# Records shown

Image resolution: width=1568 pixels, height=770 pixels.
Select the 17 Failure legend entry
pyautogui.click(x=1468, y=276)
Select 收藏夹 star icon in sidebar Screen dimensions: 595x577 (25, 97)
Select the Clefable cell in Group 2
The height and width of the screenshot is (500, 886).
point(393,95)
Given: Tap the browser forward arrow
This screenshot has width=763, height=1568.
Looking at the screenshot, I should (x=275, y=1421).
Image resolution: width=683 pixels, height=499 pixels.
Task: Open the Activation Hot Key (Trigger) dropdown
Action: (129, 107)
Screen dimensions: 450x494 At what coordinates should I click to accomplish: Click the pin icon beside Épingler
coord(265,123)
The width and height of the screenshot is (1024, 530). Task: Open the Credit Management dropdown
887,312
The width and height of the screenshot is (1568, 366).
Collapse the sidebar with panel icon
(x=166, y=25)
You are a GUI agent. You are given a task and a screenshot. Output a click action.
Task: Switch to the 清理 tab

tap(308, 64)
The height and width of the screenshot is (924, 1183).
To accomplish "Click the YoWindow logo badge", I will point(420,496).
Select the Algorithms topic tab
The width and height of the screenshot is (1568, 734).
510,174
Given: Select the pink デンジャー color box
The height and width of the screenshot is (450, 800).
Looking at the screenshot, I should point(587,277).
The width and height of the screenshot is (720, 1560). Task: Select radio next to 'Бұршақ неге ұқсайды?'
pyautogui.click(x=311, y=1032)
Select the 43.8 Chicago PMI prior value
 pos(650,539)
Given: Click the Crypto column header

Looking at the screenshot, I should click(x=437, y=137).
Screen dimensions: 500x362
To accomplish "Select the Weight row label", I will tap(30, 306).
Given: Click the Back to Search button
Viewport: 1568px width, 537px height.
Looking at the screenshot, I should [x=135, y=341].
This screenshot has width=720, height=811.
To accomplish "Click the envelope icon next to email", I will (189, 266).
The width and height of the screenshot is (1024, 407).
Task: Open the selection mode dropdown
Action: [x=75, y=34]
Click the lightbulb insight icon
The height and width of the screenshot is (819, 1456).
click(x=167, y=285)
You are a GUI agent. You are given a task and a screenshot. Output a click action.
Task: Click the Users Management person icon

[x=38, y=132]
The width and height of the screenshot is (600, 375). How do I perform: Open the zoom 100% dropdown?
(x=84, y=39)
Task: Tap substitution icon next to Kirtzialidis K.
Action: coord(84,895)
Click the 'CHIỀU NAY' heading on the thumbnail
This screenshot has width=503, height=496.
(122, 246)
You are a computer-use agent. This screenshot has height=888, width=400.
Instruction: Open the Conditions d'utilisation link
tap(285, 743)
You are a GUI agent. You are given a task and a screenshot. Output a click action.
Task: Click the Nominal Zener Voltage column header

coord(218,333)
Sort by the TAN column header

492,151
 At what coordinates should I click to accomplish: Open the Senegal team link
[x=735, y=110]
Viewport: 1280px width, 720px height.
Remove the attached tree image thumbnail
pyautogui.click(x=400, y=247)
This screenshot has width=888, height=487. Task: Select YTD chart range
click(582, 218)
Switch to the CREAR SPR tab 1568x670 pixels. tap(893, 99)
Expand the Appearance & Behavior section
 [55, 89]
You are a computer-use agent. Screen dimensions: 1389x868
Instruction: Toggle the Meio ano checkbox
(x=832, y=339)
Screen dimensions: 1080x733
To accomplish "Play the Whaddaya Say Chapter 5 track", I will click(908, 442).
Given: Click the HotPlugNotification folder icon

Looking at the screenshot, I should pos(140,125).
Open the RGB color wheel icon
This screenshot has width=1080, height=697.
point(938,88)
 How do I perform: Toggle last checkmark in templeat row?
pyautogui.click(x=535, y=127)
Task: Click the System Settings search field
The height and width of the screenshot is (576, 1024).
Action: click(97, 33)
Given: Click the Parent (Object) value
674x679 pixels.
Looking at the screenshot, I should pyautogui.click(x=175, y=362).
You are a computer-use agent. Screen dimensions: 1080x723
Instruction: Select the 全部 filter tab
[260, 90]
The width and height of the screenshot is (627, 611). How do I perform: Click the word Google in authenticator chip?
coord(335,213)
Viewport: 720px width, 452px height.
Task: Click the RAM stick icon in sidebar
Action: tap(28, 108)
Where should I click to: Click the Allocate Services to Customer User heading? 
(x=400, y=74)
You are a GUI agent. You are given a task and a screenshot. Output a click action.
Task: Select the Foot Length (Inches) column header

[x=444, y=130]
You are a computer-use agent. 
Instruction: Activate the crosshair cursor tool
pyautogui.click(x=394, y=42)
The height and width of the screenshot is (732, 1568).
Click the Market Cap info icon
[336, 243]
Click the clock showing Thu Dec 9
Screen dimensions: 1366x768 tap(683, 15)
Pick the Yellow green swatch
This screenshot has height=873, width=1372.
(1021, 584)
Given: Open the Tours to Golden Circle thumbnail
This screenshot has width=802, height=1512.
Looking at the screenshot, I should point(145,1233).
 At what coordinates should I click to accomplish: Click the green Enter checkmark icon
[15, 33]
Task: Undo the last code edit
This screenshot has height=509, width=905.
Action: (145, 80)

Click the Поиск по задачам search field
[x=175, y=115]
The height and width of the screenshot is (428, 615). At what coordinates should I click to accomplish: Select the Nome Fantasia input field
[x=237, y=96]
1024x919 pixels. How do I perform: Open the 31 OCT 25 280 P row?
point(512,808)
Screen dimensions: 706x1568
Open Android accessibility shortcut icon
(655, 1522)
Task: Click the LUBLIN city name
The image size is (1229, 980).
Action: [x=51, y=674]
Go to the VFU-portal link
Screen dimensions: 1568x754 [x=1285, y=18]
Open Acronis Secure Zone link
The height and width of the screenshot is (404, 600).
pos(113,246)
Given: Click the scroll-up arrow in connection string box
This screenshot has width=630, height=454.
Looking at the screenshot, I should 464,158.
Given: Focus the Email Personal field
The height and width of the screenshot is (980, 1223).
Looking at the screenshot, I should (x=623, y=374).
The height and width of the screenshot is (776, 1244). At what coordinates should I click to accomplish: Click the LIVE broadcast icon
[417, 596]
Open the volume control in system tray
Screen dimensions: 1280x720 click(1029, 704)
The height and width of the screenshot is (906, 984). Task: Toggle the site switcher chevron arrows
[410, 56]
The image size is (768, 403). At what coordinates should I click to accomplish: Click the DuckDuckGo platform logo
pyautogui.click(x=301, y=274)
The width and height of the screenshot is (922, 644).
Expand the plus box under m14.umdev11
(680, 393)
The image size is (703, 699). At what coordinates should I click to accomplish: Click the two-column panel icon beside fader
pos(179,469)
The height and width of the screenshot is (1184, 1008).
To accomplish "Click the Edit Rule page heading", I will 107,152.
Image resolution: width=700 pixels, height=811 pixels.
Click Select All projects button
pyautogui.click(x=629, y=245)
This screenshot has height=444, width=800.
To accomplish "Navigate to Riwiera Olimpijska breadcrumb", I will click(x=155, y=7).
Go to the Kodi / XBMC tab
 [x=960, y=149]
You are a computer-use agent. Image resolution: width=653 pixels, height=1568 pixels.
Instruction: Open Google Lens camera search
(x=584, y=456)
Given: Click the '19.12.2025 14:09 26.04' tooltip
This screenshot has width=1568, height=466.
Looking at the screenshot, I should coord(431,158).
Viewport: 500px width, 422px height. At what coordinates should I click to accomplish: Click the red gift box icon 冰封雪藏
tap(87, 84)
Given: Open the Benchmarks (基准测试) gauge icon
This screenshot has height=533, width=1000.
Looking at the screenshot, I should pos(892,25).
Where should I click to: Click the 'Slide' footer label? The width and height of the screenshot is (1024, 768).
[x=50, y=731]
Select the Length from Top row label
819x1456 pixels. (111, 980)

# Exercise
Bring together all lines from the listing that contain the word "color".

# Answer space
Given: Select the pink デンジャー color box
Open the RGB color wheel icon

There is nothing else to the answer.